Interrogé sur sa famille, Salah Abdeslam est dithyrambique. Sa mère ? “Une femme courageuse”. Son père ? “Un homme admirable”. Ses frères ? “Protecteurs, toujours bienveillants”. “Cela constitue un pilier majeur de ma survie. J’ai encore beaucoup d’années de prison”, dit-il de sa famille.

À l’entendre, il aurait aimé ouvrir un magasin. La modestie ne l’étouffe pas quand on lui demande de parler de lui. Des qualités ? “Sans être prétentieux, je dirais, poli, honnête et sincère”. Des défauts ? “Des défauts, je ne sais pas”. Des proches l’ont dit réservé ou fermé ? “Réservé, ce n’est pas un défaut”, corrige-t-il.

Abrini, le délinquant assumé

Mohamed Abrini, de son côté, assume son passé de délinquant, essentiellement des vols qui lui ont valu de multiples condamnations, dès ses 18 ans. “Quand vous goûtez à l’argent, c’est difficile de s’arrêter”, dit-il parlant “d’une société du paraître, avec sa dictature du bonheur”.
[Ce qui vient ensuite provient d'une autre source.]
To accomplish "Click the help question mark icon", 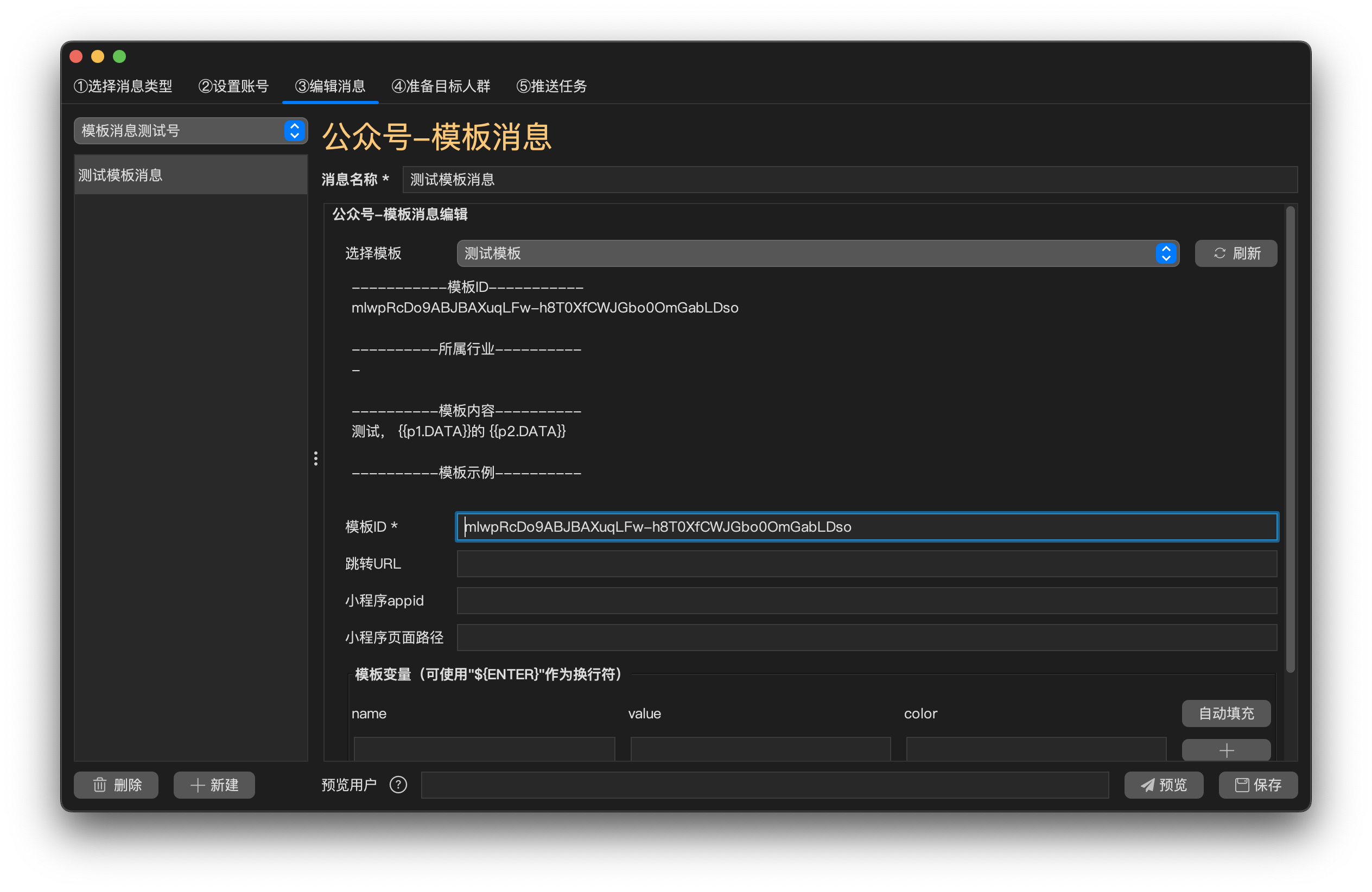I will click(x=398, y=785).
Il n’a pas fait appel de sa condamnation à Paris : “On nous a fait porter des vestes trop grandes pour nous. On a pris pour ce que d’autres ont fait. Il fallait étancher la soif de sang de l’opinion publique”. Il estime que la cour n’est pas “apte à juger cette affaire. Elle nous dépasse tous. Comment voulez-vous juger une affaire avec des chefs d’État ainsi que de l’EI qui ont décidé et nous au milieu ?”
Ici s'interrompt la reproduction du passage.